Kubernetes
Purpose
Lumie runs on K3s rather than a managed Kubernetes service. This page is a reference document for the Kubernetes layer itself: cluster topology, K3s runtime contracts, addon boundaries, and the handoff from Ansible bootstrap to Argo CD steady state.
For the higher-level cluster map, see Cluster Overview. For ingress and DNS, see Networking Overview.
Source Paths
| Path | Role |
|---|---|
lumie-infra/provision/ansible/group_vars/all.yml | K3s version, CIDRs, registry mirror, master API target, kubeconfig paths |
lumie-infra/provision/ansible/group_vars/masters.yml | Server installation flags and TLS SANs |
lumie-infra/provision/ansible/roles/k3s-master/tasks/main.yml | K3s server install, token creation, registry mirror, and API readiness checks |
lumie-infra/provision/ansible/roles/k3s-worker/tasks/main.yml | Worker token fetch, join flow, and registration verification |
lumie-infra/provision/ansible/playbooks/fetch-kubeconfig.yml | Public and private kubeconfig export for operators |
lumie-infra/platform/traefik-config/helmchartconfig.yaml | Patch for the k3s-bundled Traefik addon |
lumie-infra/platform/coredns-config/daemonset.yaml | Cluster DNS workload shape override |
Cluster Contract
The K3s baseline comes from Ansible group vars:
# lumie-infra/provision/ansible/group_vars/all.yml
k3s_version: "v1.34.3+k3s1"
k3s_cluster_cidr: "10.42.0.0/16"
k3s_service_cidr: "10.43.0.0/16"
zot_mirror_host: "zot.lumie-infra.com"
zot_mirror_endpoint: "http://zot.zot.svc.cluster.local:5000"
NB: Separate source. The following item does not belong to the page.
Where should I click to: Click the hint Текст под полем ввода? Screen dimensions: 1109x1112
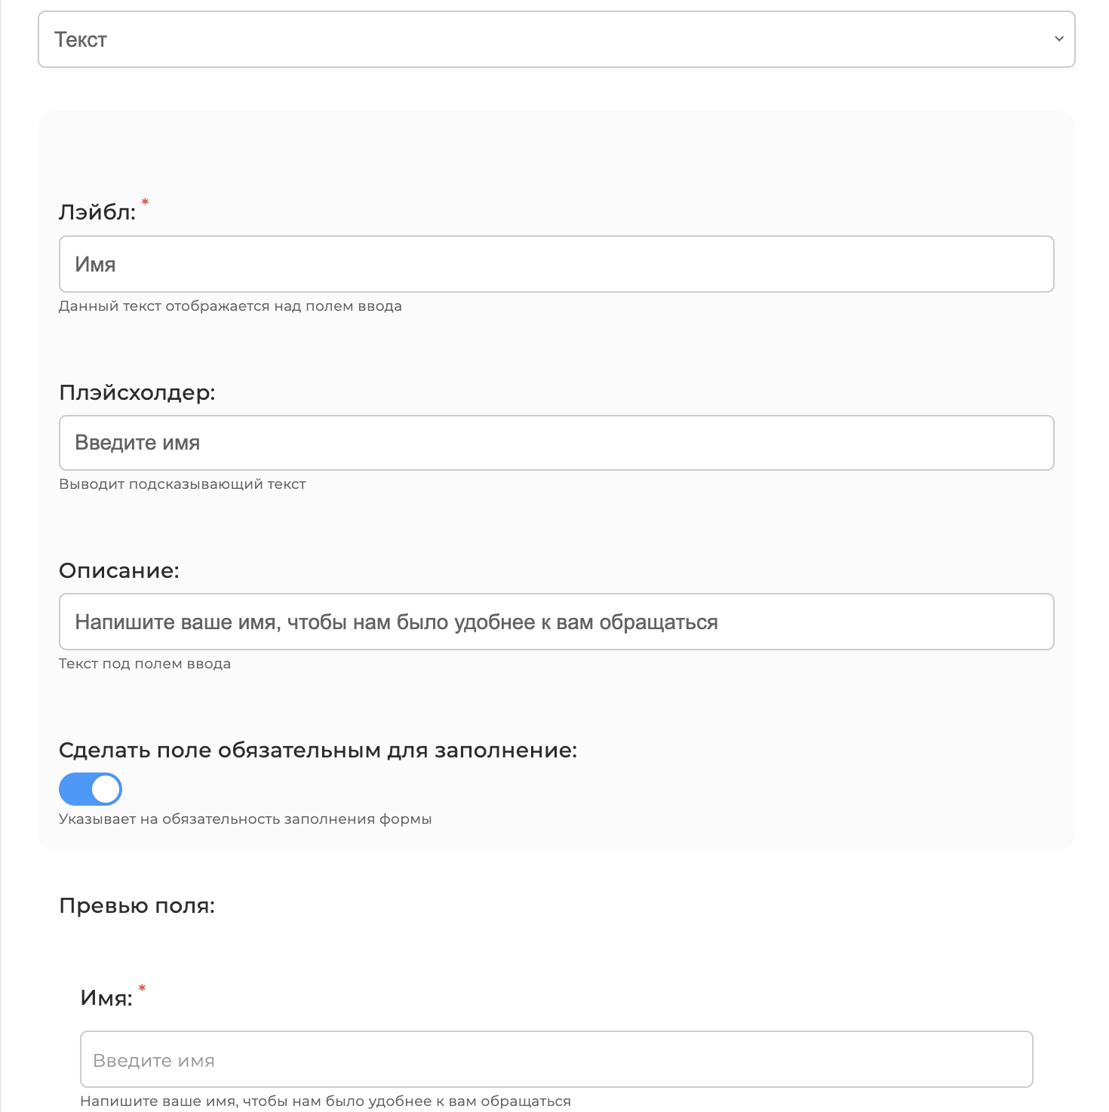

k3s_master_private_ip: "10.0.0.241"
That contract drives:
- K3s server and agent version pinning.
- Pod and Service CIDRs used by OCI security lists and worker routing.
- Containerd registry mirror behavior on every node.
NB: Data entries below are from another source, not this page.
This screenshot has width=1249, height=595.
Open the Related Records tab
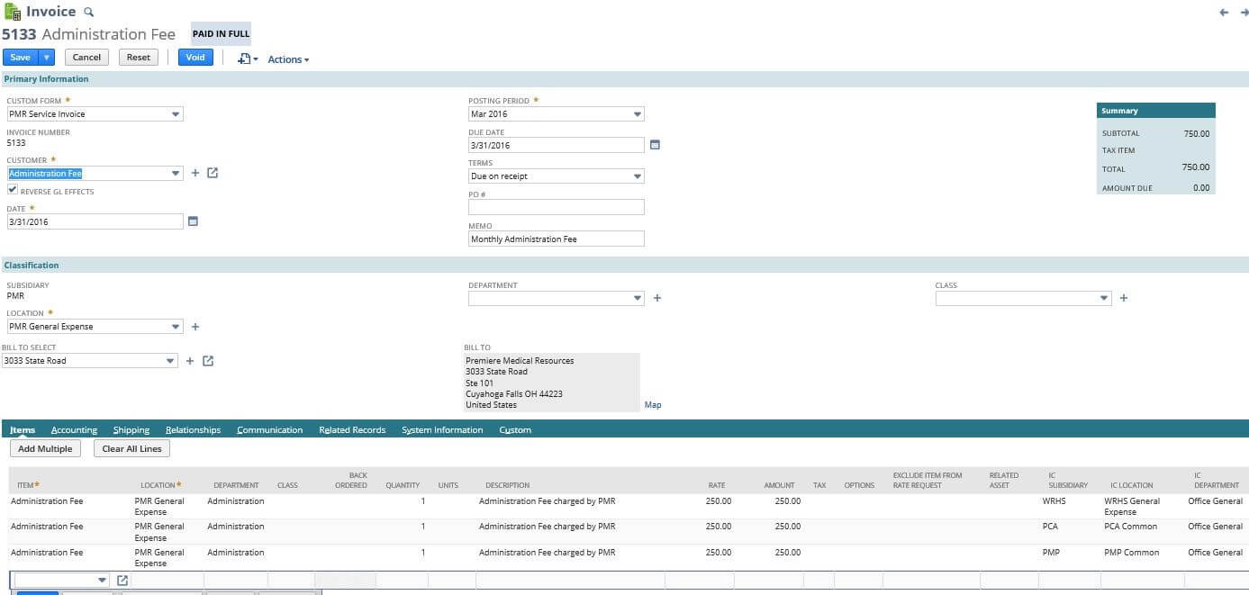[352, 430]

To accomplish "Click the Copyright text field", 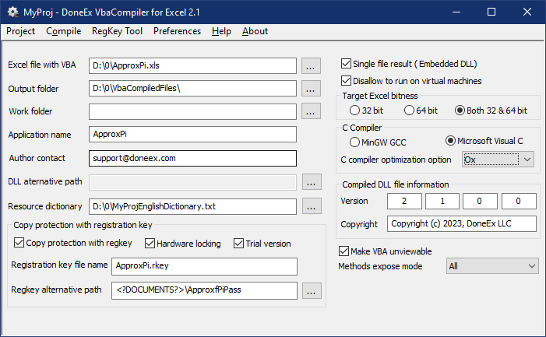I will pyautogui.click(x=462, y=223).
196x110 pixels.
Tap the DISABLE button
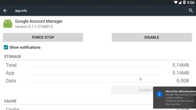click(x=152, y=37)
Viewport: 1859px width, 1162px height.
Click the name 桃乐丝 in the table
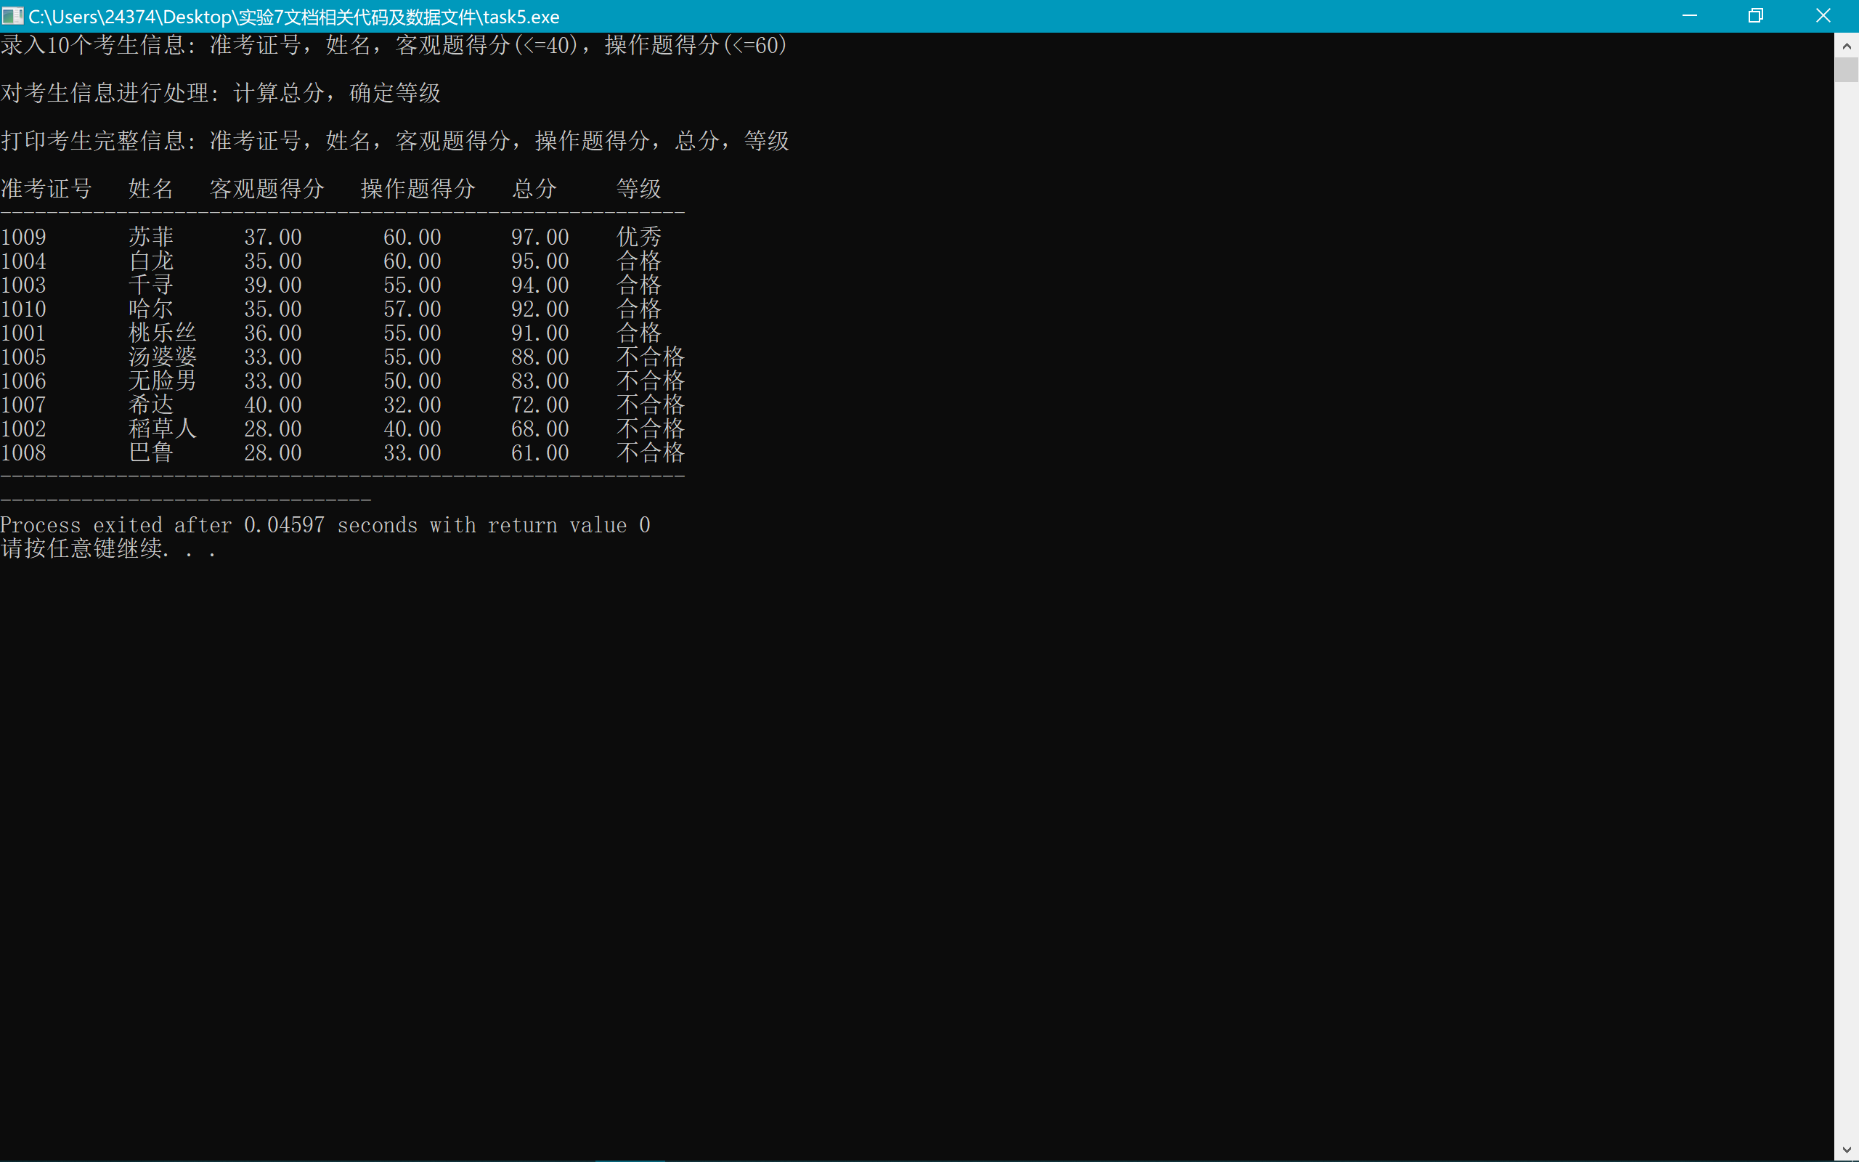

- Worker join target for every agent rollout.
Topology
The intended topology in code is one server plus multiple agents across two OCI VCNs. The live cluster inspected on June 14, 2026 showed:
| Node | Role | Internal IP | Version |
|---|---|---|---|
k3s-master | control-plane | 10.0.0.241 | v1.34.3+k3s1 |
k3s-worker-2 | worker | 10.0.0.2 | v1.34.3+k3s1 |
k3s-worker-3 | worker | 10.1.0.148 | v1.34.3+k3s1 |
k3s-worker-4 | worker | 10.1.0.9 | v1.34.3+k3s1 |
Treat that table as observed runtime state, not the desired-state schema. The desired-state schema is the Terraform node maps plus the Ansible inventory builder.
Runtime Flow
Entrypoints And Public Surface
| Surface | Source of truth | Notes |
|---|---|---|
| Kubernetes API | k3s-master on https://10.0.0.241:6443 | Workers join over the private address |
| Operator kubeconfig | playbooks/fetch-kubeconfig.yml | Exports k3s-public.yaml, k3s-private.yaml, and config symlink |
| Built-in Traefik addon | K3s addon plus platform/traefik-config/helmchartconfig.yaml | Active ingress controller in kube-system |
| CoreDNS | k3s addon config plus repo-managed DaemonSet override | One DNS pod per node |
| Container registry mirror | /etc/rancher/k3s/registries.yaml | Points pulls at in-cluster Zot |
K3s Install And Join Behavior
The master role installs K3s only when the binary is missing, writes the registry mirror config before service start, then waits for /var/lib/rancher/k3s/server/node-token and the local API /healthz.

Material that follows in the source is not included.